Arriving back in town at the end of June*, to be greeted in town by the rumour of the unMo’s incarnation as a study centre in, at best, a mild form of debauchery, was beyond disconcerting. The ensuing meeting, held it seems under a cloud of adherent guilt, spontaneously decreed that henceforth the unMoaners should limit their intake of C2H6O to three days a week…
The speed with which this decision was subject to creative interpretation could make the staunchest of us unRuly. Our meeting being held on a Thursday, the immediate week in question held but three days as eligible candidates; (Sunday is inconveniently a floater on some calendar systems, and was therefore placed in zone libero.) Forgotten in the mix was an implied consumption cap. Quality failed to negotiate with quantity: granted but three days, one should best thoroughly explore the far side of sobriety flat out before the countdown of the new week beckoned. Needless to say, elements in the cultural calendar decreed that this proposed policy evaporate as soon as possible…

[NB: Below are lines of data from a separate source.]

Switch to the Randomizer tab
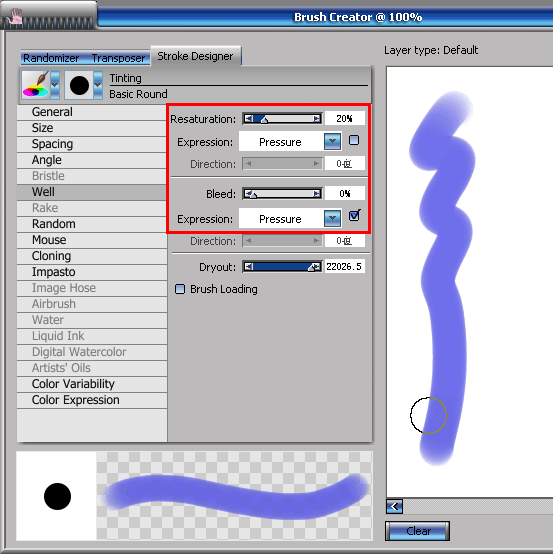The image size is (553, 554). tap(51, 58)
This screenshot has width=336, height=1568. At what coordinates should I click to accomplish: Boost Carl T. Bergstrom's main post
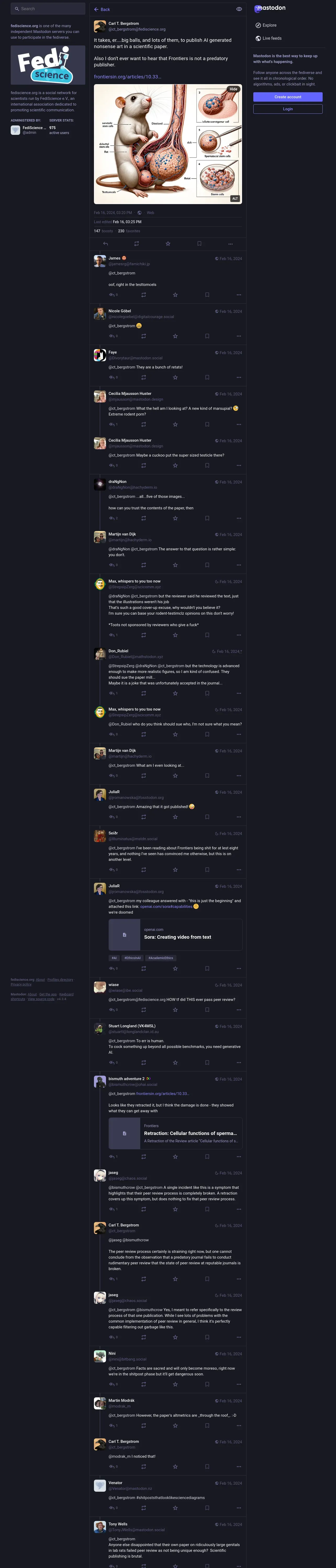pos(137,244)
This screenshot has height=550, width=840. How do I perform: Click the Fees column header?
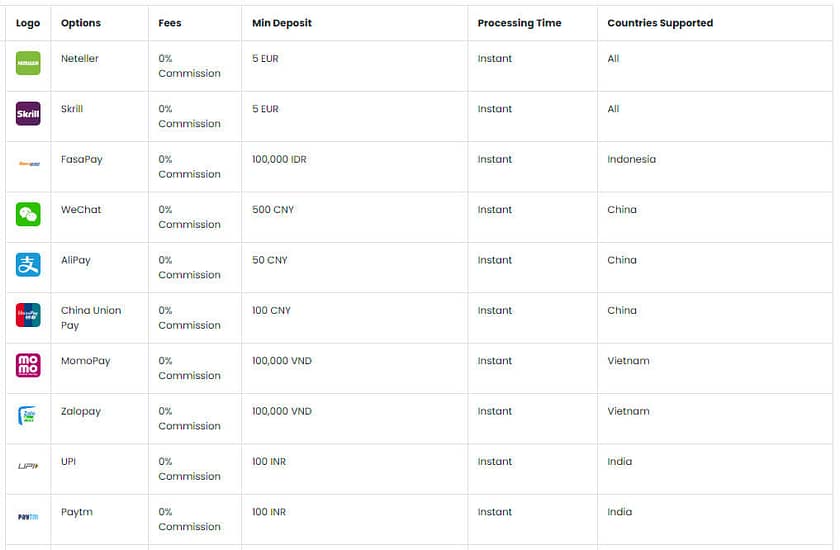(x=172, y=23)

- Described by some as “The Stone Age” this apparent nadir in the unMonastery history reflects the rather incongruous, retrograde exploration of a social experiment whose results many thought were tabled years ago.
Cannabis has without doubt value in symptom reduction with ailments as variable as epilepsy and arthritis, but these are by and large ailments of our dotage. For able-bodied youth such indulgence seems incompatible with the unMonasterian ethic of ‘doing’. Anyone with extended practice in the collaborative arts (music and theatre come to mind) recognises that cannabis use, while amusing, is incompatible with teamwork: it invariably leads to off-tempo solos and a diminished sensitivity to the nuances of others. Whereas our monastic predecessors across the valley would have sought enlightenment via marathons of applied chanting, the chemical enhancement of a marihuana assisted meditation often contribute to minor logical gaps in best practice that leave one fascinated by ones own private universe and infatuated with shallow, flimsy invention. The social acquiescence to cannabis use among segments of local youth is also problematic. At times local contacts would drop by for a place they could smoke in peace; the unMo had not developed a coherent line and instead floated an immature interpretation of adapting to local practice that left us exposed.
The other culturally prevalent addictive drug of diminishing choice was also insidious in its successful incursion into the collective unMoaner bloodstream. Several resident unMonkers reported fretful backslides in the face of the available hardware in the unMonastery kitchen. Lacking a teapot, we improvised. None of the solutions at hand granted us anything close to a satisfying sensual ritual of tea drinking. Meanwhile, assailing ones nostrils from every street corner café were an assortment of coffee blends that pronounced themselves the Nectar of the Gods. The will just didn’t hold out. And while the quality was improved for us all, some people neglected to adjust the quantity. Many of us remained high-wired on superb caffeine from morning to night.